Recently covered in a Jordan Harbinger pod with Robert Mazur (DEA money laundering undercover agent):

Interviewer: “What happens if you lose money that you’re supposed to launder or move for the cartel? Because the obvious answer is, oh, they just kill you. But what if it’s not your fault? I mean, do they care at all? ’cause look, yes. These are like heartless sociopaths that lack compassion, but they still theoretically wanna find out where the real problem is in their business and organization as opposed to just like killing the last guy who touched the money. Or am I giving ’em too much credit?”

Mazur: “No, you’re spot on. It was extraordinarily important for the cartel to demand from whoever had the money last for them to get documents that proved that in fact the money had been lawfully seized, that there was a seizure warrant, maybe there was an affidavit, and they wanted to look at the affidavit for the search warrant. If it was public, most times it was to be able to see who’s responsible. They would immediately say to anybody who was likely to be responsible, get your butt down here to Columbia and answer questions.
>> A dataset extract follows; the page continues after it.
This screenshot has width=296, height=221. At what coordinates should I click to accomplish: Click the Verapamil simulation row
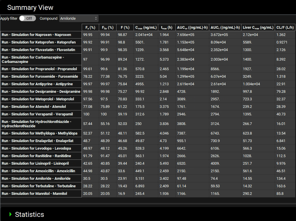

“[…] Now if You can prove that it was not your fault, but you were in the mix, you would be expected to participate in paying back. Sometimes what they would allow you to do would be work for free. You’re not gonna get your cut and you’re gonna continue to do this until your portion of this is repaid. And. if you didn’t do that pay, like one of the Colombian money launderers that I dealt with, he had horses. He was a big horse fan. Bottom line is they were expensive horses. And what they did is they poisoned his horse, one of his horses. His favorite horse.”

later:

Mazur: “And so as far as product goes, that doesn’t really bother them. When I was in the game, it cost about 250 bucks to make a kilo of Coke and it cost maybe $2,500 prorated to transport that kilo to the United States. So a $3,000 investment, most of the transportation was done by giving a portion of the load to the transporter. Mm. So if the load got seized right, you didn’t pay, they lost $500 a kilo. Right? And that’s it. So, hey, no big deal. They’ve got loads coming constantly in semi-submersible submarines in containers and you name it.”

(context of that last part was obviously high level smugglers moving weight – street level doesn’t get to lose product)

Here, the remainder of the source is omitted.